Em 2014, a rede de restaurantes lançou o Proud Whopper em apoio à parada gay. A sacada é que o Proud Whopper é exatamente igual ao Whopper original, com um ponto bastante inteligente e sagaz aqui: mostrar que não há nada de diferente em ser gay. Desde então, eles apoiam o movimento LBGTQIA+ e ousaram outra vez com um poster do seu mascote dando um beijo no Ronald (mascote de quem?), com a frase “o amor conquista tudo”.
O mais interessante é que, apesar de bater constantemente no McDonald’s, no McDia Feliz o Burger King faz questão de apoiar a causa e incentivar seus clientes a comerem na concorrência.

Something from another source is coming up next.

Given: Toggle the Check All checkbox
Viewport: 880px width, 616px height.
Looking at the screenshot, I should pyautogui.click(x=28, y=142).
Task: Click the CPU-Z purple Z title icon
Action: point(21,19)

Abusados e ousados contra si mesmos, não?
É assim, enfrentando a concorrência com humor e sarcasmo, mas defendendo as minorias, que o Burger King vai aumentando sua preferência de marca trimestre a trimestre, ao mesmo tempo em que acompanha as mudanças culturais e de atitudes em seus produtos, com opções veganas e mais saudáveis.
Aliar-se a quem a sociedade considera mais frágil, ou seja, as minorias, faz com que a marca não seja percebida como malvada, como anti-herói, e sim como uma marca que promove o bem, com atitudes consideradas meras brincadeiras, mas que dizem muito.
A ousadia, nesse caso, se paga. Afinal, bom produto e marca forte são ingredientes poderosos capazes de levar empresas ao topo.
Guta Tolmasquim é estrategista de marcas e CEO da Brand Gym, empresa especializada em branding para empreendedores.